My latest article is about how fertility is influenced by mother-daughter relationships. It is one of a series of papers I’ve authored or co-authored on women’s life cycle decisions in Japan, and how they play out in the context of a gender-stratified job market, rigid division of household labor, and broader cultural value systems. I find this topic compelling not only because East Asian women’s life choices are a largely untold sociological story: understanding the drivers of lifecourse decisions can also have deep practical implications given the extremely low fertility rates in East Asia. Once we find the variables that suppress fertility, we can start conversations about what we want and how to get there. For example, do very low fertility societies wish to tackle sub-replacement level fertility or rather learn to live with it?
I came to focus on women’s choices almost by accident. I had heard anecdotes about how getting a Ph.D. kills a woman’s value on the marriage market in societies with conservative value orientations, and that young women are increasingly reluctant to pursue both career and family in those settings. I knew also that some of my female students were denied job interviews solely because of their gender, and they are not imagining the reason: employers told them so to their face. These anecdotes, coming through day-to-day interactions, motivated my inquiry into issues such as fertility intentions as empirical examples of the dynamic and co-constructive interaction between social processes and individual life outcomes.

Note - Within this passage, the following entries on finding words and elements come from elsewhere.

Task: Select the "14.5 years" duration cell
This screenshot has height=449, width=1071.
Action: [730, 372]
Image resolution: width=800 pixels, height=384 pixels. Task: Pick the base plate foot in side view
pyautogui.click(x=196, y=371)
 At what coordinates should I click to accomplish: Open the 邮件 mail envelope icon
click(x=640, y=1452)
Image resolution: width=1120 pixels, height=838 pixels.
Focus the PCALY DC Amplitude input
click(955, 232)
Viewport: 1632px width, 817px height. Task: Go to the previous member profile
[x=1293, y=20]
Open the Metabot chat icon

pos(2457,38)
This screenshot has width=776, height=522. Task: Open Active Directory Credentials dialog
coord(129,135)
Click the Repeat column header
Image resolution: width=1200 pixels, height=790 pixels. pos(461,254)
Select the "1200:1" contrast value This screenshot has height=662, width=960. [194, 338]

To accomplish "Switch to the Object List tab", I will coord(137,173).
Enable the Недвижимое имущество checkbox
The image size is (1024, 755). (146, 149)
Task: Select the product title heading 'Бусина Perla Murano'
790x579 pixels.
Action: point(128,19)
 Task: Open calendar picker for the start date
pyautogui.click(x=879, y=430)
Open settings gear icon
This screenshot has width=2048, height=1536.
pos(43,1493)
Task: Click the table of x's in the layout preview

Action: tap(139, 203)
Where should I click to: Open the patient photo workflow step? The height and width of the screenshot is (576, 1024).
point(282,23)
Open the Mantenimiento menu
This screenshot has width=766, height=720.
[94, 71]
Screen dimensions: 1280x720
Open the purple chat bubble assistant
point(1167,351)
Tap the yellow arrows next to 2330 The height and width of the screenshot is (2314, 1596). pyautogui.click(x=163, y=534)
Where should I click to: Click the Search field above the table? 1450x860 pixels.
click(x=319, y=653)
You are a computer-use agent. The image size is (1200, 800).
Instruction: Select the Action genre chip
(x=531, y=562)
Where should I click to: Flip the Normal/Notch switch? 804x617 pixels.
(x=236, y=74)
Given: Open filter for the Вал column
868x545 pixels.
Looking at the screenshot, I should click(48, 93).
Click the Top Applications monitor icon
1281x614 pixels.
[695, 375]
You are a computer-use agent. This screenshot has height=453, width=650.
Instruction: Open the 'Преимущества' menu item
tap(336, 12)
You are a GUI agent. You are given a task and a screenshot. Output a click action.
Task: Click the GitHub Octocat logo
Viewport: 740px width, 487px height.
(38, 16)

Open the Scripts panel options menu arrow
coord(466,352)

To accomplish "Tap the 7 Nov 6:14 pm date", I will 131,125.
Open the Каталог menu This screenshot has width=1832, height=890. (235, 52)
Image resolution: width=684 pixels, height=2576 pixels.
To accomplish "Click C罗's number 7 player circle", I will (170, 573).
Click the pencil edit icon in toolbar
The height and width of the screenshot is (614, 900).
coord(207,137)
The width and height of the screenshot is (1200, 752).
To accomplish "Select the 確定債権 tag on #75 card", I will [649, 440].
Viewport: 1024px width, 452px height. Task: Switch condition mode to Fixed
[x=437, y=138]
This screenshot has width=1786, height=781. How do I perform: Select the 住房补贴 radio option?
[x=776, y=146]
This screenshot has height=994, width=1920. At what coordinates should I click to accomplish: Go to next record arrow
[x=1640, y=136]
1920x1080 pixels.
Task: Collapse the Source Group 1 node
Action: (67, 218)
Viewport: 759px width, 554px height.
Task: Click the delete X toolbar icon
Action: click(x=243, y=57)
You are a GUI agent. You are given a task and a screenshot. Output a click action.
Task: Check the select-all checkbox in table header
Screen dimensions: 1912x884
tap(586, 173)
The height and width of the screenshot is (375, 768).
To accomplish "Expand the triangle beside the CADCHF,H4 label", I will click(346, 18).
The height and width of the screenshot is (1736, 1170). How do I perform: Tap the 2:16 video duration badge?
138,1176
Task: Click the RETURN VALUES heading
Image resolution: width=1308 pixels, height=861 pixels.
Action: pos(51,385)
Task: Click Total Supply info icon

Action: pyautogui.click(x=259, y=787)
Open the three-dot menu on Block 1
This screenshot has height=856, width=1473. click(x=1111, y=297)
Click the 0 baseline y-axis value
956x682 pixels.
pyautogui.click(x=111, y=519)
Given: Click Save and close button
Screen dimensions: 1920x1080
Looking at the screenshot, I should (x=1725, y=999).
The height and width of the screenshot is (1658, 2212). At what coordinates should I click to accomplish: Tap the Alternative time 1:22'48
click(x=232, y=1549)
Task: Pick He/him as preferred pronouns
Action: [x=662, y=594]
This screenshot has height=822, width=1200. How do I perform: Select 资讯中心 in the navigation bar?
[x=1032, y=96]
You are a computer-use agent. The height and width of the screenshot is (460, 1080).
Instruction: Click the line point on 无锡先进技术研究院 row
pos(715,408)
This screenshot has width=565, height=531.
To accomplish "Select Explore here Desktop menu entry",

More broadly, I am interested in explaining individual choices in relation to a variety of opportunities and constraints. This theoretical interest runs through several topical strands. In addition to women's life choices, I have looked at the social implications of technology — the variable diffusion of information platforms, community involvement in nuclear waste management, and most recently the implications of artificial intelligence in human-machine work groups.
How do I study?
I typically work with survey data, using standard tools for categorical data such as logistic regression and Poisson regression, but I also use non-frequentist methods when it suits the problem at hand. With my graduate students, I have also dabbled in quantitative analysis of text data.
Academic turning points
After college, I worked as a systems analyst in Tokyo. My task was to develop software to handle derivative transactions such as futures, swaps, and options. I had taken an introductory sociology class in college, which exposed me to Erving Goffman’s Gender Advertisements and John Berger’s Ways of Seeing. These made such a strong impression that I kept reading sociology books on my daily commute. Eventually, I enrolled in a graduate program in sociology at a university in the Tokyo area, earned an MA and then decided to pursue a PhD at the University of Chicago. There I discovered the power of quantitative analysis and learned how to generate interesting theoretical questions. I was extremely fortunate as a student and feel grateful to my principal advisor, Professor Andrew Abbott, and other scholars, including Professors James Davis, Roger Gould, Saskia Sassen, and Kazuo Yamaguchi. Fellow students, including Fabio Rojas and Harris Kim, educated me as well. True to the Chicago tradition of interdisciplinarity, I now work regularly with scholars from neighboring fields. Bill Lawless, a mathematician and psychologist, has been a source of inspiration and we have collaborated on several papers and book chapters over the years. Gill Steel, a political scientist, helped me understand the intricate operation of power in Japanese social life.
Final words
I am open for collaborative work, including comparative research. I also serve as a chair on several dissertation committees. My office door is always open, so to speak.